Am 17. April erhält Dirk Görlich, Direktor am Max-Planck-Institut für Multidisziplinäre Naturwissenschaften, in Genf den Jean-Louis-Jeantet-Preis für Medizin 2024. Der Preis würdigt seine Forschung zum Mechanismus des Transports durch die Kernporen. Transporter schleusen dabei aktiv unter Energieverbrauch makromolekulare Fracht wie Proteine, mRNA und tRNA selektiv durch Poren in der Kernmembran in den Kern und aus dem Kern heraus. Das AIDS-Virus HIV, mit dem sich Görlich unter anderem beschäftigt, benötigt dagegen keine Transporter.

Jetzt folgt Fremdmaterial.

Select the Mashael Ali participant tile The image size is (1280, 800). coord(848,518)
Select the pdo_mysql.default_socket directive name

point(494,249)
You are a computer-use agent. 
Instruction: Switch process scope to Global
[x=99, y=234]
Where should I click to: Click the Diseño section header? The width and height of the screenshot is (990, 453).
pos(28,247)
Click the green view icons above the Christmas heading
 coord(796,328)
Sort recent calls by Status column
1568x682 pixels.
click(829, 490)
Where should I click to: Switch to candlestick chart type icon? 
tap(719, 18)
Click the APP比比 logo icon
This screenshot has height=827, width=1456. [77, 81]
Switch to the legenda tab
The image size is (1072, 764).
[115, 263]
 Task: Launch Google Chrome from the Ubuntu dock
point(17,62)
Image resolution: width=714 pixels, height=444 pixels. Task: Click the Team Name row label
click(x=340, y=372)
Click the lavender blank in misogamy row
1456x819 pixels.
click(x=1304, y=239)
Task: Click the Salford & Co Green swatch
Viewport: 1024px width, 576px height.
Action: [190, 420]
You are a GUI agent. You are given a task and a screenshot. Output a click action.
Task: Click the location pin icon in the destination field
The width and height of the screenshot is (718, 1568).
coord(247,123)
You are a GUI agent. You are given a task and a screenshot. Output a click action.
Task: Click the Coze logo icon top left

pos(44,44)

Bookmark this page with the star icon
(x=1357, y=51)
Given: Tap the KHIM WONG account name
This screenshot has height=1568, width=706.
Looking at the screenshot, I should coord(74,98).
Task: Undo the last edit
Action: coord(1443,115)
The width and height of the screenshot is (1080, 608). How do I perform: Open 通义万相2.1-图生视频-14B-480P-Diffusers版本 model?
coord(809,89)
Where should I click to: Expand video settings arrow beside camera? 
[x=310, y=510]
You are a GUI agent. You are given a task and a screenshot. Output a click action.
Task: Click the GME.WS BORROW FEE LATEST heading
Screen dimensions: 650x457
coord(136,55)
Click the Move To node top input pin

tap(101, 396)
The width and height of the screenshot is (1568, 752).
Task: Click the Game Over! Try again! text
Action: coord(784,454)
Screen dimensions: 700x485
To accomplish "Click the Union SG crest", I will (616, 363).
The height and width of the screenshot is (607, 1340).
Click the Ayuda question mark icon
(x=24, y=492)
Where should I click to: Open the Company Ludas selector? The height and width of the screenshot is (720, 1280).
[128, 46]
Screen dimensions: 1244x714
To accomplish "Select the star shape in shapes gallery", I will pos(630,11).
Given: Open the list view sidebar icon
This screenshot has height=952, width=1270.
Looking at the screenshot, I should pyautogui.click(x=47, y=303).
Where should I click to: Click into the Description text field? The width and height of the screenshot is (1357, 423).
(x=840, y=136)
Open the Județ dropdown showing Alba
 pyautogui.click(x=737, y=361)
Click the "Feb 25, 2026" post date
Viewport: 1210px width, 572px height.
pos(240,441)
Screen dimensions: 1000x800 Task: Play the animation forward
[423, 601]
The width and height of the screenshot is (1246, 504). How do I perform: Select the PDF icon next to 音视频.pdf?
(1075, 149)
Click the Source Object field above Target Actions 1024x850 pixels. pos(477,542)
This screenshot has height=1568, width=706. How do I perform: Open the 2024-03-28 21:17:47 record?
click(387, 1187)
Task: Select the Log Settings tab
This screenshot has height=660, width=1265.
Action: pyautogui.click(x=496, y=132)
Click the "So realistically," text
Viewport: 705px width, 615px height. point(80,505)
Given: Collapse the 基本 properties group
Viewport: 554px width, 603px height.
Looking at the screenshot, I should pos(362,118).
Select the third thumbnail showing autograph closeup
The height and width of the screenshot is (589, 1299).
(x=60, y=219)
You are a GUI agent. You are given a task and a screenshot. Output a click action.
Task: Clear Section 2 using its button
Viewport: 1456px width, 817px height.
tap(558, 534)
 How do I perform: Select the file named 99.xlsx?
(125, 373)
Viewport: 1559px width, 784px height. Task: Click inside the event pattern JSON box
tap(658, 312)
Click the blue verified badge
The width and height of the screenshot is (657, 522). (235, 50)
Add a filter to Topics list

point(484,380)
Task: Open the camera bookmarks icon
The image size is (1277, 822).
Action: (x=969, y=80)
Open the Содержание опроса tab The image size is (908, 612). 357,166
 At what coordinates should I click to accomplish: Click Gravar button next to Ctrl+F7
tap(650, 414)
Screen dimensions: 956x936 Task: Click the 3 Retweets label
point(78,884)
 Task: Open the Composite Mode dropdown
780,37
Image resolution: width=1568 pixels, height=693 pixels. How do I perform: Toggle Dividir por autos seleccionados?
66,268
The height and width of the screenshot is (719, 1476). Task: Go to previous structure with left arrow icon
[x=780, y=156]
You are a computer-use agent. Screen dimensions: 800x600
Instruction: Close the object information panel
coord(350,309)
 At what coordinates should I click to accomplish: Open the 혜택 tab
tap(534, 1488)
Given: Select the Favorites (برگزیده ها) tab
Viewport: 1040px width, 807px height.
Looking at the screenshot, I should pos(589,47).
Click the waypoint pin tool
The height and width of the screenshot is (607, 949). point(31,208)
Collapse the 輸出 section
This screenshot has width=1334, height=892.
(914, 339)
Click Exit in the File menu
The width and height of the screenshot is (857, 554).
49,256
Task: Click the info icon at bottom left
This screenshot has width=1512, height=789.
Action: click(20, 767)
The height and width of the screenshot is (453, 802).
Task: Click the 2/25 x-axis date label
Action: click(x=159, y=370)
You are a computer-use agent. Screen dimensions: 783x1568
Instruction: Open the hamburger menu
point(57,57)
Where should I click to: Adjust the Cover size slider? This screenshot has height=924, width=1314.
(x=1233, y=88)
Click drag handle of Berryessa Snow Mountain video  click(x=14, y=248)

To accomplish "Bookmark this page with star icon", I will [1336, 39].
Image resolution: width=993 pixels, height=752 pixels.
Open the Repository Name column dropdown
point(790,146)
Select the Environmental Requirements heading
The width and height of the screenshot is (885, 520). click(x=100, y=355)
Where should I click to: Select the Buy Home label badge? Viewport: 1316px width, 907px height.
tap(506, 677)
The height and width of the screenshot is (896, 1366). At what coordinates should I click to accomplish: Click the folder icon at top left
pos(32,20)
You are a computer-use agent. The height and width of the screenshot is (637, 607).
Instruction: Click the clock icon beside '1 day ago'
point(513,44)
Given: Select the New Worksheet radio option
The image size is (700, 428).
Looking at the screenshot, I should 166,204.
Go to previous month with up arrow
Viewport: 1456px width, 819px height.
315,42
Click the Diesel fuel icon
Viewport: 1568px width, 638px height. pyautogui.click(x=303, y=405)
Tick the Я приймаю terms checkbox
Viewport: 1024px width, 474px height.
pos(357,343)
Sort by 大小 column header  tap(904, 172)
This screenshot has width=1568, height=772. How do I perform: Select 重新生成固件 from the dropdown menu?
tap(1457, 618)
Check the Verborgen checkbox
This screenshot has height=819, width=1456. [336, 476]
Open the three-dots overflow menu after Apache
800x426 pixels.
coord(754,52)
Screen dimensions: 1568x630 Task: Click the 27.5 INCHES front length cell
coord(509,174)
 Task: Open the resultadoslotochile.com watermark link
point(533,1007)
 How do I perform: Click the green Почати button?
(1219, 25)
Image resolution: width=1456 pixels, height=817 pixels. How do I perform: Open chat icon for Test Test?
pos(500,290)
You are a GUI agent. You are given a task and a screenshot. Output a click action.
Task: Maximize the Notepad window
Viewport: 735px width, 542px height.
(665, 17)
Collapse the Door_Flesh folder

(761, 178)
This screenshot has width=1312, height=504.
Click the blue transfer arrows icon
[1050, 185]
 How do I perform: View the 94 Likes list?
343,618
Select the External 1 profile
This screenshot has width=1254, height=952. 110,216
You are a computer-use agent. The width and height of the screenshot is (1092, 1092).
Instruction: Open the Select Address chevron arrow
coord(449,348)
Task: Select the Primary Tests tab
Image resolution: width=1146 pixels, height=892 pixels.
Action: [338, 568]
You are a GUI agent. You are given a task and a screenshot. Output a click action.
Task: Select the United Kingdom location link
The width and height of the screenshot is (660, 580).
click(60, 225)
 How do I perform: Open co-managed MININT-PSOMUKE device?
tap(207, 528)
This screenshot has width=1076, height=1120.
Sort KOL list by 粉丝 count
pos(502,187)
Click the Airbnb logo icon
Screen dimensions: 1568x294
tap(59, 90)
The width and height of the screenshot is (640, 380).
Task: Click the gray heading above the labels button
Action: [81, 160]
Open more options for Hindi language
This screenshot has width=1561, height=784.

Eine besondere Rolle spielt beim Kerntransport die sogenannte FG-Phase, eine Art „smartes“ Sieb, das manche Makromoleküle passieren lässt, andere dagegen ausschließt. Die FG-Phase wird von den ungeordneten Domänen bestimmter Kernporenproteine gebildet, die Wiederholungen von kohäsiven Phenyl­alanin-Glycin (FG)-Dipeptiden enthalten, die sogenannten FG-Repeats. Sie lagern sich zu einer gelartigen Barriere zusammen. Wo Transporter, sogenannte Importine und Exportine, an eine FG-Domäne binden, lösen sich die FG-Verbindungen und der Transporter kann samt Fracht durch die FG-Phase gleiten. Noch während der Passage verschließt sich der Zugang wieder.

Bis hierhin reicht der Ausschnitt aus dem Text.